Bugün herkesin gözü önünde yapılan bir yanlışlığın yine herkesin gözü önünde konuşulması gerektiğini düşünüyorum. Çünkü bizlerin ortak tabularını, inancını ve eğilimlerini ortadan kaldırıyorlar. Bazılarımız “Bana dokunmayan yılan bin yaşasın!” deyip bunları görerek köşelerinde sessizce ve eylemsizce beklerken; bazılarımızın ise bunları görmeye mecali kalmamış durumda. Ama şimdi soru sorma ve bunları konuşma vaktidir. Geçmiş yazılarımda size “birbirimize karşı samimiyetin ölümü“nden bahsetmiştim bugün ise nerden geldikleri bilinmeyenler tarafından ortak değerlerimizin öldürülmesini anlatmak istiyorum. Gerçeklerin kıymetini estetik planda göstermeye çalışmak istiyorum, George Orwell’ın Hayvan Çiftliği’ni bize uyarlayıp “onlarlaşma” temayülünü satirik dille anlatmak istiyorum ama buna ne zamanımız var ne de enerjimiz…
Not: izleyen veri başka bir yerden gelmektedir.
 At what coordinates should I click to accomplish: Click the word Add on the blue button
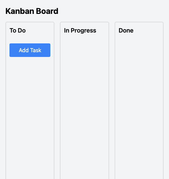24,50
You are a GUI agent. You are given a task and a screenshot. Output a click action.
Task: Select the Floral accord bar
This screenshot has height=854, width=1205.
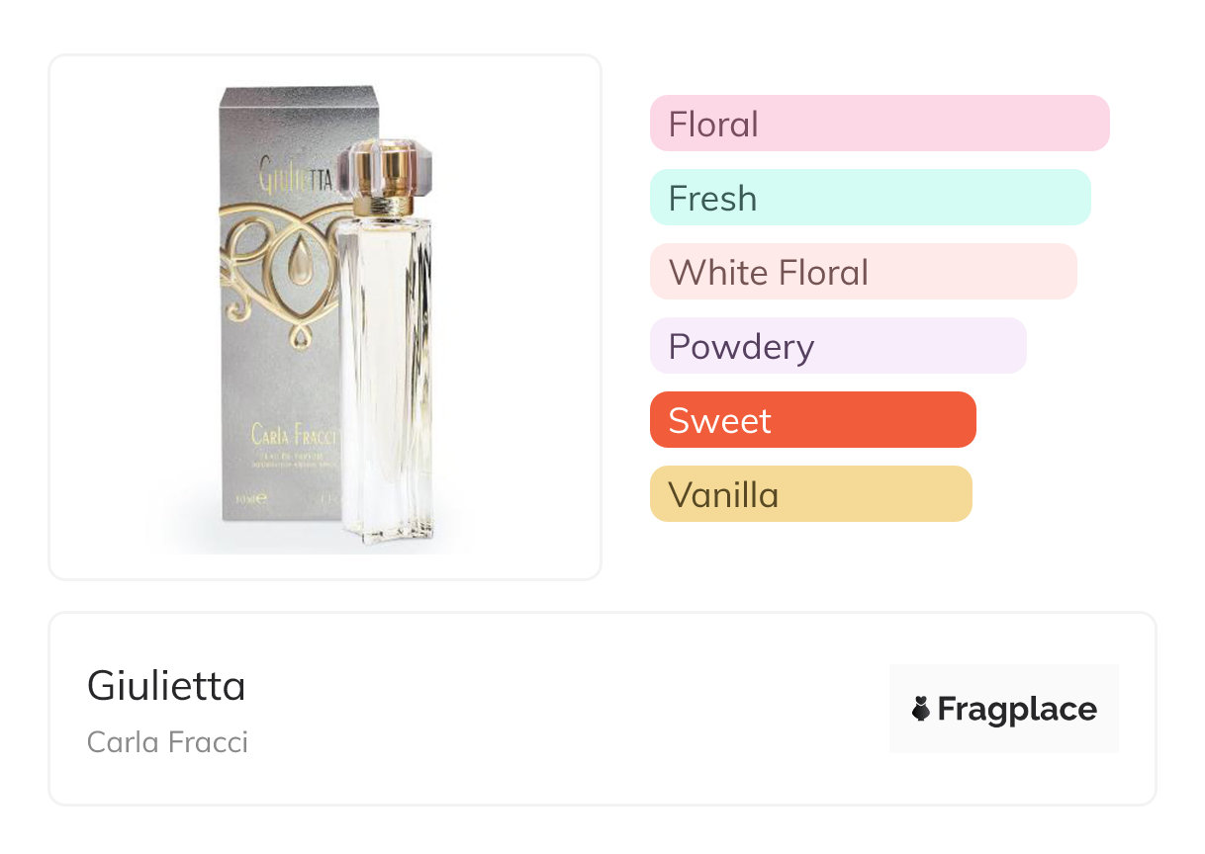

Tarih boyunca görmüşsünüzdür ne zaman Türkiye sistem adına köklü bir değişiklik yapmaya kalksa ne idüğü belirsiz işbirlikçi tiplerin türediğini görürsünüz. Mahalleye paraşütle inmiştir bunlar. Hemen alelacele kendilerine tutacakları köşeler gösterilir ve bizlere narkoz vererek uyuşturmaya başlarlar. Değerlerimiz, kavramlarımız onların çıkarları uğruna dejenere edilirken, oluş(turul)an o koca boşlukta zayıflatılmış ve içeriği boşaltılan yeni değerler silsilesiyle karşı karşıyayızdır. Artık, mahalleye paraşütle inen tayfa mahallede salyangoz satmaya başlar. Bizlerin kendi içerisinde çelişki yaşamasına sebep olurlar. İşte insan o an çelişki yaşarken bir rüzgar essin ister, “tüm sırları açığa çıkaran bir rüzgar”. Ama bir yandan da hep şunu düşünür durur; “Velev ki olsa da çatlak, bulutlu havada kiremit aktarılmaz” diye. Asıl meselede bu ikilemden nasıl kurtulunulacak? Öyle gözüküyor ki bizim bu ikilemden kurtulmamız güç bir durum ve kendi kendimize zulüm etmenin de ötesine geçemeyeceğiz gibi duruyor.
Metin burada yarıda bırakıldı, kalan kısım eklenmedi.